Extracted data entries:
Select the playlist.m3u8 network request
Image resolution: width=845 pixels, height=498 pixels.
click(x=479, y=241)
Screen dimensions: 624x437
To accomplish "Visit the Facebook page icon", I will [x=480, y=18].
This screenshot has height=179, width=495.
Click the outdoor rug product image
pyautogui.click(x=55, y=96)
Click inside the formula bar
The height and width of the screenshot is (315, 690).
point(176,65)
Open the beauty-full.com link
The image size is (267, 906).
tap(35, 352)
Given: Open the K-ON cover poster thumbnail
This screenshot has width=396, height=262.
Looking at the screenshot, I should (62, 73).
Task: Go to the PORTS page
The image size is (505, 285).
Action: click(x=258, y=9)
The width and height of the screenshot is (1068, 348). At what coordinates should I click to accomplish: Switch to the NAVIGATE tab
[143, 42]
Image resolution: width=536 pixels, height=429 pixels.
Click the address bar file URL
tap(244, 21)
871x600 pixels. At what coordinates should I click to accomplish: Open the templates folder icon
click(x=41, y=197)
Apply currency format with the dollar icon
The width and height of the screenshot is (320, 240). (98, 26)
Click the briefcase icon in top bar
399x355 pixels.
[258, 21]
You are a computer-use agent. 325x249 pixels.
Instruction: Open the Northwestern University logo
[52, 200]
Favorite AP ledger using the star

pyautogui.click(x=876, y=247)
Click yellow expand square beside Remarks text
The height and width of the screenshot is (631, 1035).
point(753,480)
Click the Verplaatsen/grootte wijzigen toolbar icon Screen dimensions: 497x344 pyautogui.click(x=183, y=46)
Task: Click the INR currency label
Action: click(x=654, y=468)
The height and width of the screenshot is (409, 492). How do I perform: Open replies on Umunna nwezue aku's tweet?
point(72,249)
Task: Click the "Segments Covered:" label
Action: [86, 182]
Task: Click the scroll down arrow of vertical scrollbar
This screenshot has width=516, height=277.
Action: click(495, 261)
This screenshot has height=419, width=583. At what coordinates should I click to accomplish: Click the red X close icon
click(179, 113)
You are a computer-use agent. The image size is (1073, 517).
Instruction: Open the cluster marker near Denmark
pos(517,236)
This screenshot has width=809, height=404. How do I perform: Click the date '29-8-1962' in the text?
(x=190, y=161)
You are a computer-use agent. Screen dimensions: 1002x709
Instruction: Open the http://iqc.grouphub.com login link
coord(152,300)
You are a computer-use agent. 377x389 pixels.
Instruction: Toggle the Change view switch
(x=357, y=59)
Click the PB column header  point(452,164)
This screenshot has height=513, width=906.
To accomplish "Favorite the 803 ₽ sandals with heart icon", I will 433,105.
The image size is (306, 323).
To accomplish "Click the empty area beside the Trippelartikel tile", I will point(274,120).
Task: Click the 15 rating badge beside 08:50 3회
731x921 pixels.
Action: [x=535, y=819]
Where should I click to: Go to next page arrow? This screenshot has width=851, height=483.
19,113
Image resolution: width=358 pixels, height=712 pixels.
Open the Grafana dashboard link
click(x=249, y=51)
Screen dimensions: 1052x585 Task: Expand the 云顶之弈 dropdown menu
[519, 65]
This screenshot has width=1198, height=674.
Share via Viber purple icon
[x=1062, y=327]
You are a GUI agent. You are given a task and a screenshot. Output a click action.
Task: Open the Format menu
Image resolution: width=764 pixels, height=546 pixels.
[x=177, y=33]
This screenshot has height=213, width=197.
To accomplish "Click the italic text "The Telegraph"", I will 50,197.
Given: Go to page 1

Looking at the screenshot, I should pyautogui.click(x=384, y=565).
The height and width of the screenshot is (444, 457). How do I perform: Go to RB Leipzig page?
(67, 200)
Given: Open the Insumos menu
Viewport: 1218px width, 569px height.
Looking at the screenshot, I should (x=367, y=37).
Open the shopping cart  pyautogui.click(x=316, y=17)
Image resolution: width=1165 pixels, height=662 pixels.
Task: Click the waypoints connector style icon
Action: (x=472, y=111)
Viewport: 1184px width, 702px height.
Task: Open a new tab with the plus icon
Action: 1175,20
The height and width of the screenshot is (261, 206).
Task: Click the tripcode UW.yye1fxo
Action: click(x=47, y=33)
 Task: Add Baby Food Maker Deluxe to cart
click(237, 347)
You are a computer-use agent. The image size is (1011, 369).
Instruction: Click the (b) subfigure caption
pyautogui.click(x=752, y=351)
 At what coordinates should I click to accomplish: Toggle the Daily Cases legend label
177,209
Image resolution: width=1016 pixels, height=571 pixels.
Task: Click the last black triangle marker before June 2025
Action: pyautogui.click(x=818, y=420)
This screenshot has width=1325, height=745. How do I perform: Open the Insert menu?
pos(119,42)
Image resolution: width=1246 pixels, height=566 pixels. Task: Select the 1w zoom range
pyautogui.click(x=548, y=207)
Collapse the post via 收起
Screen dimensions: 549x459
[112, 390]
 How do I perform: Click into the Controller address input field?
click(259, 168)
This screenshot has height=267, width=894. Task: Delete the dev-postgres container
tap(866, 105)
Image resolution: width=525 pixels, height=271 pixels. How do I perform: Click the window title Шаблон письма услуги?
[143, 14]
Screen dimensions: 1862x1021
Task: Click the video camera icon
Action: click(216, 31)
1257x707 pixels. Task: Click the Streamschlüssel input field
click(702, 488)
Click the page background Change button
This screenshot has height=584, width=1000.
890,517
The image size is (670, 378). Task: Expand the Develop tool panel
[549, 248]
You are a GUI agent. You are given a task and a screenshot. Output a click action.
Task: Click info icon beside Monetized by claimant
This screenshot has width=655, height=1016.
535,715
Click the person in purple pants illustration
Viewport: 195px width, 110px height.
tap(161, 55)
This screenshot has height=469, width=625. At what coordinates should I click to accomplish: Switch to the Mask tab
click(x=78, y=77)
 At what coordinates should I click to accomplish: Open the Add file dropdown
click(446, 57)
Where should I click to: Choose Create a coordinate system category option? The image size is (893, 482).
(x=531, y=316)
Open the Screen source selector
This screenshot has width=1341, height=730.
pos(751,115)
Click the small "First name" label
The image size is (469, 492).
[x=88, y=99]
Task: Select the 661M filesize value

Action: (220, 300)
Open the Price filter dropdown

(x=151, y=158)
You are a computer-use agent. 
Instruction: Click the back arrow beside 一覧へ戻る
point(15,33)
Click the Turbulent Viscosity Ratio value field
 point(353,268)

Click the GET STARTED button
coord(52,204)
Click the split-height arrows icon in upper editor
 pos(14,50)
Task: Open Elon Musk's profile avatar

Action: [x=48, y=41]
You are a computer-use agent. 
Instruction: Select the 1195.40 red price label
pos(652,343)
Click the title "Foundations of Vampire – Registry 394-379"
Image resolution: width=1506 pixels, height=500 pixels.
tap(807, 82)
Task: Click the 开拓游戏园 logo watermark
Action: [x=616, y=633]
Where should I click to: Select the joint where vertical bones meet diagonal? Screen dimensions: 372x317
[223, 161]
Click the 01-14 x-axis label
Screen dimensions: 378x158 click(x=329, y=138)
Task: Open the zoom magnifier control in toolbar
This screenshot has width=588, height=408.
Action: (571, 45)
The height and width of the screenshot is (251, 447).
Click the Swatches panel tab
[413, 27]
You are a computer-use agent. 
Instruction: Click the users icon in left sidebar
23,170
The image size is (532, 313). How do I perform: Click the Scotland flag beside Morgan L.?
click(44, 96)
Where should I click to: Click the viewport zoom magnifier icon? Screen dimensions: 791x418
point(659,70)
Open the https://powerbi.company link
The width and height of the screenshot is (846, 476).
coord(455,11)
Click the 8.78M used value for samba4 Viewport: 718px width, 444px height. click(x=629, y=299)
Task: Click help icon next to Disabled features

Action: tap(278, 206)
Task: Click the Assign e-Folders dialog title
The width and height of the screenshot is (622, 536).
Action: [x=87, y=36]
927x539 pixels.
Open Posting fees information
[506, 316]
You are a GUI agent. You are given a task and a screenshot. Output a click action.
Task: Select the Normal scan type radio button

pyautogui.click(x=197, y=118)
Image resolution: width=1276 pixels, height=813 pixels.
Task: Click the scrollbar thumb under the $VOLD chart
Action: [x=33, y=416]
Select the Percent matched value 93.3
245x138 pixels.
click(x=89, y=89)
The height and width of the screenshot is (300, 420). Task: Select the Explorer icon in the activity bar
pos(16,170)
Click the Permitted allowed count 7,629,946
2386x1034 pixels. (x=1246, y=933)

— Problem requirements —
Looking over the entries above, how many lines contain the string "will"? State the number and nothing else.

— Task response —
4